**Source text:**
------------------------------------
- Education: University of Oulu
- Known for: Fundamental contributions to texture analysis and facial image analysis
- Awards: IEEE Fellow IAPR Fellow AAIA Fellow Pentti Kaitera Prize IET Journal's Premium Award Koenderink Prize King-Sun Fu Prize Highly Cited Researcher Highly Cited Researcher whose h-index is at least 100 in Google Scholar
- Scientific career
- Fields: Computer vision, Pattern recognition
- Workplaces: University of Oulu, Center for Machine Vision and Signal Analysis
- Doctoral advisor: Azriel Rosenfeld

= Matti Pietikäinen (academic) =

Finnish computer scientist

Matti Kalevi Pietikäinen is a Finnish computer scientist. He is currently Professor (emer.) in the Center for Machine Vision and Signal Analysis, University of Oulu. His research interests are in texture-based computer vision, face analysis, affective computing, biometrics, and vision-based perceptual interfaces. He was Director of the Center for Machine Vision Research, and Scientific Director of Infotech Oulu.
------------------------------------
**Collected material:**
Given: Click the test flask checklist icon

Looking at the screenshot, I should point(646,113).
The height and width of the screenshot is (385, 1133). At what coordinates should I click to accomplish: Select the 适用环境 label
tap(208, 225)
------------------------------------
**Work required:**
According to the profile of Matti Pietikäinen, who was his doctoral advisor?

**Expected output:**
Azriel Rosenfeld